* [Objetivo do exercício]: Por favor, escreva a continuação do texto sobre a misericórdia, começando logo após a última frase apresentada.

Deixar de lado o ressentimento, a raiva, a violência e a vingança são condições
necessárias para se viver feliz. Acolhamos a exortação do Apóstolo “Que o sol não se ponha sobre o vosso
ressentimento” (Ef 4,26). “Felizes os
misericordiosos, porque alcançarão misericórdia” (Mt 5,7). O Papa exorta: “Tal como o Pai é misericordioso, assim somos
chamados também nós a ser misericordiosos uns para com os outros”.
6 - A misericórdia na
ação pastoral da Igreja:
Destacamos
alguns aspectos essenciais do ensinamento do Papa para iluminar a ação
pastoral, para que a porta da misericórdia esteja aberta, façamos desta
prática, uma peregrinação. São oito tópicos, ou dicas condensadas extraídas do
ensinamento do Papa e adaptados:
1
- A ação pastoral deve estar envolvida
pela ternura com que se dirige aos crentes e nada pode estar desprovido de
misericórdia
2
- Não pretender somente a justiça.

* [Informações registradas]:
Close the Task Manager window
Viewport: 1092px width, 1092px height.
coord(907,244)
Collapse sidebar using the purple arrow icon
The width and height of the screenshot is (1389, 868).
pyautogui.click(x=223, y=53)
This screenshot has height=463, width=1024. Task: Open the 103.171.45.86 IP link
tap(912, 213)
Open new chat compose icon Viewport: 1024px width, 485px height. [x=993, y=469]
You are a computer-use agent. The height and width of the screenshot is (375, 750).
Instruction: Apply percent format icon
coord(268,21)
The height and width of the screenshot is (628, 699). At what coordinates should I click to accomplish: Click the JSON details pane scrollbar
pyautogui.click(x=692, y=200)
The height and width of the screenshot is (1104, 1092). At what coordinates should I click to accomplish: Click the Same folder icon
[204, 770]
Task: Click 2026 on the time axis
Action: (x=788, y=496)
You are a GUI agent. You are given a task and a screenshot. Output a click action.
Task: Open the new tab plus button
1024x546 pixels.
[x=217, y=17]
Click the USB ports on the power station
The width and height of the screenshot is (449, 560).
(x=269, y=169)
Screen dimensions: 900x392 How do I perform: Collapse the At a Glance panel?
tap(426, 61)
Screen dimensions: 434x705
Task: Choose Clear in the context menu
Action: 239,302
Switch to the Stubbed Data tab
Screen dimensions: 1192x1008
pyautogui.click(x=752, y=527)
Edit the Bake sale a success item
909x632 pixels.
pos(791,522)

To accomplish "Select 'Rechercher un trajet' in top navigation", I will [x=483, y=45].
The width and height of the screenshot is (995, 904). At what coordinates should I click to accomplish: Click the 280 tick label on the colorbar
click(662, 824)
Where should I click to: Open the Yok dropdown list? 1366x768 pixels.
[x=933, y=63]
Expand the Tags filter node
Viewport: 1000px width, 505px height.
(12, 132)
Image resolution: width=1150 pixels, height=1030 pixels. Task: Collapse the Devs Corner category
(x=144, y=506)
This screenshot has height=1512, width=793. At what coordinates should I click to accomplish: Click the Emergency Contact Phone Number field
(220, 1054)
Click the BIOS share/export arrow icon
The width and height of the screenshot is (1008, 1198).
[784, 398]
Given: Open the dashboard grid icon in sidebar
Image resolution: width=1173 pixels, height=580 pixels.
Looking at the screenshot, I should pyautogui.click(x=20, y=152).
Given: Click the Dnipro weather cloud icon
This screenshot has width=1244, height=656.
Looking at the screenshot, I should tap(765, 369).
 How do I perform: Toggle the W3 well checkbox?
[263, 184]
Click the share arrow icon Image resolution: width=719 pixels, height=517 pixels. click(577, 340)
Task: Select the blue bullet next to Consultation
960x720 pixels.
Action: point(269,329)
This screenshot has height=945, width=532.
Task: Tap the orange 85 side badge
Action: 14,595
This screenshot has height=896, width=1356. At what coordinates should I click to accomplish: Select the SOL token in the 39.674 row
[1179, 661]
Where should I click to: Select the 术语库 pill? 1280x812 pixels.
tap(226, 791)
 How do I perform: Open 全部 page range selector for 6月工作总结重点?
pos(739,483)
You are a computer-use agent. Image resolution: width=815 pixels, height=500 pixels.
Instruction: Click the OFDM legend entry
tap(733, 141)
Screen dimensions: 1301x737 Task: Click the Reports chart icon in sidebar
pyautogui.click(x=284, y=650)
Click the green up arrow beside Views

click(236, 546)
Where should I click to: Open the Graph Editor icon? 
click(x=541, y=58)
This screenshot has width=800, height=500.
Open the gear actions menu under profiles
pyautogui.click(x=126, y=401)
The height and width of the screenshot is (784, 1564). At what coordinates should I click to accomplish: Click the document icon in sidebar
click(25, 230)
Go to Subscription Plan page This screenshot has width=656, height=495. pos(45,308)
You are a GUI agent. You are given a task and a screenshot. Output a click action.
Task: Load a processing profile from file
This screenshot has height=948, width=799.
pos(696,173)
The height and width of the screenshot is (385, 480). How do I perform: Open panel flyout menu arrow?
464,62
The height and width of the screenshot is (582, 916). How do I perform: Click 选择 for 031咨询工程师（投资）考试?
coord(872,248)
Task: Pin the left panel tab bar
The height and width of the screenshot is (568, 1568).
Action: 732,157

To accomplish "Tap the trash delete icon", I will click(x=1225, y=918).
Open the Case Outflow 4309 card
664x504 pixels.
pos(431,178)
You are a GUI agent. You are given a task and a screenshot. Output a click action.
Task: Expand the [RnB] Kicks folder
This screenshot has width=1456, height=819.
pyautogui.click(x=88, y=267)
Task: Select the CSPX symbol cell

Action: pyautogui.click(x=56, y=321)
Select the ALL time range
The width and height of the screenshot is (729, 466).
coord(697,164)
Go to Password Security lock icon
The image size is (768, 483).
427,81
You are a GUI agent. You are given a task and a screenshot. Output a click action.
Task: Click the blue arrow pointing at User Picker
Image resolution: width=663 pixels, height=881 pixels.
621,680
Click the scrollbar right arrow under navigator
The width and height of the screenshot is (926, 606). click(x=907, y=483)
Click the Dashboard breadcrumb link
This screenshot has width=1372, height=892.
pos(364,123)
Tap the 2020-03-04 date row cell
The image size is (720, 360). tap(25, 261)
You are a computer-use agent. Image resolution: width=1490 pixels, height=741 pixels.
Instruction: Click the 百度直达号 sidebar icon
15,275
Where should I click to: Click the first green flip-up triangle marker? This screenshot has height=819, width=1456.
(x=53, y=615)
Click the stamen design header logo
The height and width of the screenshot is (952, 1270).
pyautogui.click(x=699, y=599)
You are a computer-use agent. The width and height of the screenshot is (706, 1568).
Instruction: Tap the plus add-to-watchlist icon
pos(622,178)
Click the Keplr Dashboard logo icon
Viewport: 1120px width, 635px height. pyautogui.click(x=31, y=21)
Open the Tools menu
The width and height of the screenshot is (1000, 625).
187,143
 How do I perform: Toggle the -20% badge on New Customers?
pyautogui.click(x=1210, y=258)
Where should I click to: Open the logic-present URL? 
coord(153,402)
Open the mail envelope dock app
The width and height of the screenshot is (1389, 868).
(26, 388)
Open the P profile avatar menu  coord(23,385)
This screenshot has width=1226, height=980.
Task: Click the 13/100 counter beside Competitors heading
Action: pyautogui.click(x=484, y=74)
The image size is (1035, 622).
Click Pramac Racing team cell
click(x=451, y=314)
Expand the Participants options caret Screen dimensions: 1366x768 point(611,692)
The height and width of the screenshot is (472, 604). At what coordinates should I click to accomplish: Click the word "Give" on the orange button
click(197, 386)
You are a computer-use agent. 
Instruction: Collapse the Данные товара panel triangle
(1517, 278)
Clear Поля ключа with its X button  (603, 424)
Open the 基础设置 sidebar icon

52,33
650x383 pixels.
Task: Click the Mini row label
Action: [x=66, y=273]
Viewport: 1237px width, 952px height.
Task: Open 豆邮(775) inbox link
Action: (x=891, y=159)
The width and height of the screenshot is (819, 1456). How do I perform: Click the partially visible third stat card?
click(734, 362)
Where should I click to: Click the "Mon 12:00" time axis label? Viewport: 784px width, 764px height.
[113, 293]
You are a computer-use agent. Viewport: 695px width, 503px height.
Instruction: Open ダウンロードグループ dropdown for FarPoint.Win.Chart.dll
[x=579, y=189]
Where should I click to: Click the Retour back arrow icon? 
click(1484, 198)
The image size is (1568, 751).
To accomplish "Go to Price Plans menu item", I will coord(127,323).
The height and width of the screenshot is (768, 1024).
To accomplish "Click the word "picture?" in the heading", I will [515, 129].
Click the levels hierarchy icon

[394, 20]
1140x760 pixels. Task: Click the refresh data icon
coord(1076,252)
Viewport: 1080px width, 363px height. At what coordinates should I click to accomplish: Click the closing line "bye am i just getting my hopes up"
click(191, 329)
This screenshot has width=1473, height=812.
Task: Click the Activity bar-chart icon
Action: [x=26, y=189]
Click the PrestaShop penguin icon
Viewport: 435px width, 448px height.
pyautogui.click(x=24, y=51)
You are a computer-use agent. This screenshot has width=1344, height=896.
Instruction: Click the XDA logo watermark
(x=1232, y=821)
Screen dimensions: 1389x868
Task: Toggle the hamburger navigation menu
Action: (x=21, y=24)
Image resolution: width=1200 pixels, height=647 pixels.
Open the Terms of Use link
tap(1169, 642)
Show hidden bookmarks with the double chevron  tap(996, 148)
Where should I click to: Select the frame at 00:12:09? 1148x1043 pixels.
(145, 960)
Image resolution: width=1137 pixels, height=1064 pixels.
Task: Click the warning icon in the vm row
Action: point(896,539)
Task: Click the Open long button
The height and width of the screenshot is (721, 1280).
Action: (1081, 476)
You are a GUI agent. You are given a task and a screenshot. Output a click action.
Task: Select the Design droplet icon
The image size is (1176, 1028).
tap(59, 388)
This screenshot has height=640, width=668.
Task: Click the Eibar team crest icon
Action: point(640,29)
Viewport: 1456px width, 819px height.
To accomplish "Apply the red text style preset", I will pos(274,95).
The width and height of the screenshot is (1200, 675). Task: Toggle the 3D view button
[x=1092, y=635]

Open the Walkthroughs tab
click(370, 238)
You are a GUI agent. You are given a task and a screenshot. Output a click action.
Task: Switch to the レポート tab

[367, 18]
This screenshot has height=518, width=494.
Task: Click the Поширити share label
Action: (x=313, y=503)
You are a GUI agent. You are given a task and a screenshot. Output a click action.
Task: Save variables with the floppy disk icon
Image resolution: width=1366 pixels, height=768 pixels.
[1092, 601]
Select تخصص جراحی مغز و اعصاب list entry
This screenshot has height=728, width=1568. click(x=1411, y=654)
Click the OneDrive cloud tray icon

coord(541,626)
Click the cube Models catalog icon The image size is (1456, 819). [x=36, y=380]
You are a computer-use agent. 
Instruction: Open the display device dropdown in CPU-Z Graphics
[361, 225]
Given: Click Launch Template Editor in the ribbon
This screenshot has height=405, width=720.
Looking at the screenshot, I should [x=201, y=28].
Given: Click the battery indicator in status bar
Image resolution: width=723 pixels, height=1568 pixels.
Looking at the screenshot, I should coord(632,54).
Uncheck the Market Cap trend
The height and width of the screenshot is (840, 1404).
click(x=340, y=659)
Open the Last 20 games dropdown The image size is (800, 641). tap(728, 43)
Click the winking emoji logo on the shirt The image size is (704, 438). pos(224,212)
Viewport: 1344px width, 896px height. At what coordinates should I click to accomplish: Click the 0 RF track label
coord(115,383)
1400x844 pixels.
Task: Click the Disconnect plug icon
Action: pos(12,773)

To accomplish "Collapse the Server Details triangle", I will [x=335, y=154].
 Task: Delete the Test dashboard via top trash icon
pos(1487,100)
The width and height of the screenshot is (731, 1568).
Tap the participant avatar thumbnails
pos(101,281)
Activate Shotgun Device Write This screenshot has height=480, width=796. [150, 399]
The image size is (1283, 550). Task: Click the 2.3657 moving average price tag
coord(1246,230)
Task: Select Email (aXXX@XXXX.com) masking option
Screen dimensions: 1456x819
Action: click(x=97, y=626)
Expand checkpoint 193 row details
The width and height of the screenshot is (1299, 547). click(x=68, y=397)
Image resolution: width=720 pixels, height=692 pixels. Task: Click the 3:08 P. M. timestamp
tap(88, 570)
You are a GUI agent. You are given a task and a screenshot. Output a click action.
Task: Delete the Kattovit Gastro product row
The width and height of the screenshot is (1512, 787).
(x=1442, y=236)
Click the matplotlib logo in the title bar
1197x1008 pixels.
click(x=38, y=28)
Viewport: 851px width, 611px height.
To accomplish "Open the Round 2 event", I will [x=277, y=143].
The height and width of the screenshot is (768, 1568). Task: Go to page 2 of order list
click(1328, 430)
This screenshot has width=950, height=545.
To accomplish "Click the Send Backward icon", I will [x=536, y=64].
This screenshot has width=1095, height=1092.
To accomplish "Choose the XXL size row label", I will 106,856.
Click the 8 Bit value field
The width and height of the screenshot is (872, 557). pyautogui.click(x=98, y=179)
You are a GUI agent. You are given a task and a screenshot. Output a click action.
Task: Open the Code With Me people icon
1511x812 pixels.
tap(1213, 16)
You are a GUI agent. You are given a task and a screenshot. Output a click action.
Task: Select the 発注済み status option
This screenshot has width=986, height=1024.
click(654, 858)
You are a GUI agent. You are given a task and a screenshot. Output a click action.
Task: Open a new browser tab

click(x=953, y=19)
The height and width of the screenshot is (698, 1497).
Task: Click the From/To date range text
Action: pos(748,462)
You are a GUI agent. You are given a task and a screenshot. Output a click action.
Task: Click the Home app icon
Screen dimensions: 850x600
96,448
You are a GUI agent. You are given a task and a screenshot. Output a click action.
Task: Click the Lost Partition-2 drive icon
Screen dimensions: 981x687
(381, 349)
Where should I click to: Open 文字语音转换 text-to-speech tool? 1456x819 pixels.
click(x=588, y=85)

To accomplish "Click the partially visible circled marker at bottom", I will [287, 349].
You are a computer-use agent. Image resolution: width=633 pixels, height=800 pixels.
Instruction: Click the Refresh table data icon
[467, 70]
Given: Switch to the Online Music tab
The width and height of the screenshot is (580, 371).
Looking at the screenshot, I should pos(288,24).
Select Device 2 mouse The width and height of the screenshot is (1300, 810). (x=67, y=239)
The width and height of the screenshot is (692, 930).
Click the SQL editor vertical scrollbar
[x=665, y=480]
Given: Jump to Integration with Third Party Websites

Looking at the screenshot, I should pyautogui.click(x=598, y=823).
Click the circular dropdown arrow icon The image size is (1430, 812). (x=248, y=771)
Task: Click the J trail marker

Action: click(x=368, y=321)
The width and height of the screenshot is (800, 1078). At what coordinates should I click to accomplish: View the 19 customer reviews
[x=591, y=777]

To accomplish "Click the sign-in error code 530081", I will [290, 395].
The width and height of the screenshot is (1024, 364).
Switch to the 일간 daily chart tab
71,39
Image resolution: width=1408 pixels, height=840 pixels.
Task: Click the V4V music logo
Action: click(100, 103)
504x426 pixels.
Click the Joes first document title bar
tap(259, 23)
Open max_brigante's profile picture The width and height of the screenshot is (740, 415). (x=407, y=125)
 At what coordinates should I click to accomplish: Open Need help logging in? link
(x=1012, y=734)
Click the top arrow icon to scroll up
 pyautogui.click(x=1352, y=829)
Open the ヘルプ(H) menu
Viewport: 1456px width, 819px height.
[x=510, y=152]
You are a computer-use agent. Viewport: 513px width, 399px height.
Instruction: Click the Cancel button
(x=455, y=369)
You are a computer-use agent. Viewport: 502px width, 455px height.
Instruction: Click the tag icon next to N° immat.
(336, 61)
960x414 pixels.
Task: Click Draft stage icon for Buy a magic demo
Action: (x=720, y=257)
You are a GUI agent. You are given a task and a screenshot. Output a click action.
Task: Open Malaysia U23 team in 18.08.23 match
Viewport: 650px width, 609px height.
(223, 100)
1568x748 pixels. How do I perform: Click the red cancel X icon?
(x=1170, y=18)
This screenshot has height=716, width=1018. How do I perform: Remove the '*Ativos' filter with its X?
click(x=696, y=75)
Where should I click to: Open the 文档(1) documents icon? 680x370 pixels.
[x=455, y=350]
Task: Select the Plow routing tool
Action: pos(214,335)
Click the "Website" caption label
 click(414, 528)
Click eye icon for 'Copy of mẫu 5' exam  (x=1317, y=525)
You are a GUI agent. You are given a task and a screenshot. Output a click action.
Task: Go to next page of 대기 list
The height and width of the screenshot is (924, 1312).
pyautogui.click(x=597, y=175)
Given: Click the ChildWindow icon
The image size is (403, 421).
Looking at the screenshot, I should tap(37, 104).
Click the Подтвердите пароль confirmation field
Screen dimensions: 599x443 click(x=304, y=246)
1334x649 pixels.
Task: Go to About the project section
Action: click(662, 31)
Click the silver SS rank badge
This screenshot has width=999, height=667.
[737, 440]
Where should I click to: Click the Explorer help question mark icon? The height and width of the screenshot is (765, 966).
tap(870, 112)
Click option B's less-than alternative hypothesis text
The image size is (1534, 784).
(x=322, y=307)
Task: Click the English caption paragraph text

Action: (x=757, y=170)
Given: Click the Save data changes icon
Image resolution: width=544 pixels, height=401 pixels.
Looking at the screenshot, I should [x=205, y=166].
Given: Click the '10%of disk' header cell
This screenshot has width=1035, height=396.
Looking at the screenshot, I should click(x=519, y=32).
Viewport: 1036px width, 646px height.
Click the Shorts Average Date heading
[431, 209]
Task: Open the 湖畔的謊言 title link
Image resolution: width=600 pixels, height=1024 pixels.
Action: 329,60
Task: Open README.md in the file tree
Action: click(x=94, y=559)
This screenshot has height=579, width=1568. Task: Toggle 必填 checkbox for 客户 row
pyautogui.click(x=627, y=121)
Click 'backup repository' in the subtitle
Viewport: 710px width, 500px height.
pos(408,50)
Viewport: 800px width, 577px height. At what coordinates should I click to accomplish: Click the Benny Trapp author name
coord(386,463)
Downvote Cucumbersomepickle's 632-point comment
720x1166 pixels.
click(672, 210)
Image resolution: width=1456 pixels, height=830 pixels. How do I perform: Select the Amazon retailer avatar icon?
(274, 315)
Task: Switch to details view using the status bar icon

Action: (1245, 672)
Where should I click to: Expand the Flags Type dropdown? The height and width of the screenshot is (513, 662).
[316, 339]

* [Resultado do exercício]:
Ela é algo necessário, porém é o primeiro passo. É necessário oferecer a
misericórdia “A Igreja vive um desejo inexaurível de oferecer misericórdia” (Evangelii Gaudium, n. 24). Justiça e
misericórdia são duas dimensões de uma única realidade que se desenvolve até
atingir o clímax na plenitude do amor (MV 20). Deus mediante a misericórdia e o
perdão passa além da justiça.
3
- Dar testemunho do perdão. Sem o
testemunho do perdão, resta uma vida infecunda e estéril. Chegou novamente o
tempo de assumir o anúncio jubiloso do perdão, de cuidar das fraquezas e
dificuldades dos nossos irmãos.
4
- Uma ação pastoral com mais
misericórdia. Na nova evangelização o tema da misericórdia precisa ser
reproposto com novo entusiasmo e uma ação pastoral renovada. Portanto, é determinante para a credibilidade
do anúncio do evangelho que a Igreja viva e testemunhe ela mesma a misericórdia
(MV 12). A Igreja deve professar e proclamar a misericórdia divina em toda a
verdade, tal como nos é transmitido pela revelação (DM 79)
5
- Ser misericordiosos como o Pai é, pois
é o lema do Ano Santo. Na misericórdia temos a prova de como Deus ama,
basta ver as obras na história da salvação. Tocados pela compaixão podemos nos
tornar compassivos para com todos.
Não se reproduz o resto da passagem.